WHAT YOU SHOULD DO: Can you copy out, word for word, the data below from the line with "Given: Toggle italic formatting" to the line with "pos(325,507)", both lines included?
::::
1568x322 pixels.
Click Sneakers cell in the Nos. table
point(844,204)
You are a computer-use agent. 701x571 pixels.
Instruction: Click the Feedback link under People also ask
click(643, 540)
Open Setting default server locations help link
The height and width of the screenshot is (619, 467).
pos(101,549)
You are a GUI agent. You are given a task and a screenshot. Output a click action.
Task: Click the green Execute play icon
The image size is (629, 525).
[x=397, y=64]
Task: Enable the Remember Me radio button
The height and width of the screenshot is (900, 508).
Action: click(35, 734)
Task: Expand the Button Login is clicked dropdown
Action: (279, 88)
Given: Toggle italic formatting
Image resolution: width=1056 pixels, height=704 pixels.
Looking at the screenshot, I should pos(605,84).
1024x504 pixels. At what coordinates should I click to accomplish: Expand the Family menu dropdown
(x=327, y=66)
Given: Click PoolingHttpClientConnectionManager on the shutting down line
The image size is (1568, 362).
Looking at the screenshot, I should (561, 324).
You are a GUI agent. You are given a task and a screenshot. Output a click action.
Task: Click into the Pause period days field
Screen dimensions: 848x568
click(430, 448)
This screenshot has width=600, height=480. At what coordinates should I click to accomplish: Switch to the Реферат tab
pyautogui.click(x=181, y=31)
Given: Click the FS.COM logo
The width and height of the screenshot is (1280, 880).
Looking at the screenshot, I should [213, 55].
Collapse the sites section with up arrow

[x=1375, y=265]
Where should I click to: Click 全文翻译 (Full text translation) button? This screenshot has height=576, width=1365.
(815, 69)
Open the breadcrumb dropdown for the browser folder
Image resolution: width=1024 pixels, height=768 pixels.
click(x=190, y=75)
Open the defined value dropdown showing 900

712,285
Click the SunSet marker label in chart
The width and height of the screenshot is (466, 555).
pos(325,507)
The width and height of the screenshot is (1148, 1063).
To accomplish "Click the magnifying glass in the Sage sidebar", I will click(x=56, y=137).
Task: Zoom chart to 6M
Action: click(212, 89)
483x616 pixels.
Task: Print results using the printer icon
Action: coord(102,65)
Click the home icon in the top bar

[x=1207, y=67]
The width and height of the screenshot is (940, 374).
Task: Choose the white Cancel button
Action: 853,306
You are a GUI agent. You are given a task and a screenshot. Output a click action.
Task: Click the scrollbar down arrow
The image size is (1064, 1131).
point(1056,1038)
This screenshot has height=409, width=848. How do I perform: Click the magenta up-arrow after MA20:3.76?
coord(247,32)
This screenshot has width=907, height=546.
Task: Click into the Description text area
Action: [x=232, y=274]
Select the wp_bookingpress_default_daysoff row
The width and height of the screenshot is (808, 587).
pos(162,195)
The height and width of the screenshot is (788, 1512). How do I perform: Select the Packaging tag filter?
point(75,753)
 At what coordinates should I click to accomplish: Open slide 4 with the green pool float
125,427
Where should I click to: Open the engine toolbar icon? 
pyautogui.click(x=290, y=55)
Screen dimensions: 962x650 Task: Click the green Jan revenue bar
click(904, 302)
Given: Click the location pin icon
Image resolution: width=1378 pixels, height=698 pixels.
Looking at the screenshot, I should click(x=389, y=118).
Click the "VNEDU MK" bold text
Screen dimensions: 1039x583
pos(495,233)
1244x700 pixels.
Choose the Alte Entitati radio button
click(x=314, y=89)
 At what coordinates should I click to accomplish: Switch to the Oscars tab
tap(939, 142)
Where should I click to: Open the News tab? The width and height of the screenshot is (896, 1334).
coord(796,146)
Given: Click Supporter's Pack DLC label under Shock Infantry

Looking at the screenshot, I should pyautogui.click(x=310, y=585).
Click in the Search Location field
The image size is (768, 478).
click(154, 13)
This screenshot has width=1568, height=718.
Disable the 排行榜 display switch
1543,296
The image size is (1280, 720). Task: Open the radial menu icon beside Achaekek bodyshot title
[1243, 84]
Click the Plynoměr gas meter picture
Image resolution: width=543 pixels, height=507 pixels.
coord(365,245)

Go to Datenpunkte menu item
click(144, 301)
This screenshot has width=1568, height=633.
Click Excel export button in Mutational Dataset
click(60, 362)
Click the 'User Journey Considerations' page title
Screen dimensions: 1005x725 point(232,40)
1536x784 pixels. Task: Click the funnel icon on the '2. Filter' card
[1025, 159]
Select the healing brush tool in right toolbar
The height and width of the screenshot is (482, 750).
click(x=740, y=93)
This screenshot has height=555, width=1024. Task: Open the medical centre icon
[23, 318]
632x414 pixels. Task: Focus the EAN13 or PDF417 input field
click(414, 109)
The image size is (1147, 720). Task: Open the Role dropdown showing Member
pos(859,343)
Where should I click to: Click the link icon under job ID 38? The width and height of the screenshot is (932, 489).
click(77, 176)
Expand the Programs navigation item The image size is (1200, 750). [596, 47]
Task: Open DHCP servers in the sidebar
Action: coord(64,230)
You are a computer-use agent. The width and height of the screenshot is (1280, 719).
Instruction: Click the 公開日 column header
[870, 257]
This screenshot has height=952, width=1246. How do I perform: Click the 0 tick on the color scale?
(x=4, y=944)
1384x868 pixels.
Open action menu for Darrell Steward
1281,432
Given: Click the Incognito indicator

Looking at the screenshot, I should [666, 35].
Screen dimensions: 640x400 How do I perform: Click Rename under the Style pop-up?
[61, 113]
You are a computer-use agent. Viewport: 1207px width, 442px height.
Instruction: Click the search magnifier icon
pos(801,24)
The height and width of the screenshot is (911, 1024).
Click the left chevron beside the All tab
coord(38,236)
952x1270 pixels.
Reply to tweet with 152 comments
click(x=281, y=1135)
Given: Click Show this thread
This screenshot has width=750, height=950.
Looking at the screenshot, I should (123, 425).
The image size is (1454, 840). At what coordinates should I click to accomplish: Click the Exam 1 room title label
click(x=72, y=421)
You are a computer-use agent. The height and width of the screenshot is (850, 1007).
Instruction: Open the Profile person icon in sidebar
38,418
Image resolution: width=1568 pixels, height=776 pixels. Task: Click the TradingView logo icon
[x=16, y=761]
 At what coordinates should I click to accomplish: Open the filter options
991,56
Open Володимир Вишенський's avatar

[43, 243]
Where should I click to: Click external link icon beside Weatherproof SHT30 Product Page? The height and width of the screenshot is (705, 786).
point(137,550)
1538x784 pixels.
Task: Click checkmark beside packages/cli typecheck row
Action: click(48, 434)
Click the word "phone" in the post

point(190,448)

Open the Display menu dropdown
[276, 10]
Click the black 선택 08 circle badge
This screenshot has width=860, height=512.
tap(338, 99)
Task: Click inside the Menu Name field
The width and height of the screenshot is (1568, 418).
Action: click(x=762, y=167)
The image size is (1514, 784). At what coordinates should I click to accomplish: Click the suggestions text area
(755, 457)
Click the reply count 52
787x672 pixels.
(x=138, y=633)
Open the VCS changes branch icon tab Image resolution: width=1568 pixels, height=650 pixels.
::::
THE OUTPUT:
Given: Toggle italic formatting
Image resolution: width=1056 pixels, height=704 pixels.
Looking at the screenshot, I should pos(605,84).
1024x504 pixels. At what coordinates should I click to accomplish: Expand the Family menu dropdown
(x=327, y=66)
Given: Click PoolingHttpClientConnectionManager on the shutting down line
The image size is (1568, 362).
Looking at the screenshot, I should (561, 324).
You are a GUI agent. You are given a task and a screenshot. Output a click action.
Task: Click into the Pause period days field
Screen dimensions: 848x568
click(430, 448)
This screenshot has width=600, height=480. At what coordinates should I click to accomplish: Switch to the Реферат tab
pyautogui.click(x=181, y=31)
Given: Click the FS.COM logo
The width and height of the screenshot is (1280, 880).
Looking at the screenshot, I should [213, 55].
Collapse the sites section with up arrow

[x=1375, y=265]
Where should I click to: Click 全文翻译 (Full text translation) button? This screenshot has height=576, width=1365.
(815, 69)
Open the breadcrumb dropdown for the browser folder
Image resolution: width=1024 pixels, height=768 pixels.
click(x=190, y=75)
Open the defined value dropdown showing 900

712,285
Click the SunSet marker label in chart
The width and height of the screenshot is (466, 555).
pos(325,507)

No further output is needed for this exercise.